→ **What is being asked**
I would like each line of the data that holds the word "agent" copied out.

Records provided Block Start

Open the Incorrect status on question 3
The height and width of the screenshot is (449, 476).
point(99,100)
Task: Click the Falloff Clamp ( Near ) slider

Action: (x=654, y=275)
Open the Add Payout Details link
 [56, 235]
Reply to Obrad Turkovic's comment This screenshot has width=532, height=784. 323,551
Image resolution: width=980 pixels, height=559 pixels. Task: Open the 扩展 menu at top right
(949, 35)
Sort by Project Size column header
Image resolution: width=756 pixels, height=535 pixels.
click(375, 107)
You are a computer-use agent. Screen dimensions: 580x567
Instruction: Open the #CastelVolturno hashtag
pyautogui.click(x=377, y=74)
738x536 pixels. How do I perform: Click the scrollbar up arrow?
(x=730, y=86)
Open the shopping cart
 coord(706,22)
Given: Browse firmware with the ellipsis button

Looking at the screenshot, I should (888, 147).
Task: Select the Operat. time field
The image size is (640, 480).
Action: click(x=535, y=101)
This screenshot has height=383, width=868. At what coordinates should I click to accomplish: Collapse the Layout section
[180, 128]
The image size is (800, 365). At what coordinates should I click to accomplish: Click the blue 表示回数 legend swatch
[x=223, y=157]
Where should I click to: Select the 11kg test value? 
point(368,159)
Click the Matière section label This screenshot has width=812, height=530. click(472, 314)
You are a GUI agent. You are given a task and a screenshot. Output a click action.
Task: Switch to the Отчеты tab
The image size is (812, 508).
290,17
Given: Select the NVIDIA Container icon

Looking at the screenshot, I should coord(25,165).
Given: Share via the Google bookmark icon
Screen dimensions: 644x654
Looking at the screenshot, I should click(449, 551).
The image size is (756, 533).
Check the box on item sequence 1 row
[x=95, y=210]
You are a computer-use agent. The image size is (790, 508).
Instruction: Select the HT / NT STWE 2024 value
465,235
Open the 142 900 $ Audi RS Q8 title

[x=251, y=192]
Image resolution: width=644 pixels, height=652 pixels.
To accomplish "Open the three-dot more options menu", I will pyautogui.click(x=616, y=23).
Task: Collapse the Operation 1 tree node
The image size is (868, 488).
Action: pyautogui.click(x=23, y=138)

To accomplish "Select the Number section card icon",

Records provided Block End

→ **Exercise result**
You are a computer-use agent. Screen dimensions: 580x567
You are a GUI agent. You are given a task and a screenshot. Output a click action.
You are a computer-use agent. The image size is (790, 508).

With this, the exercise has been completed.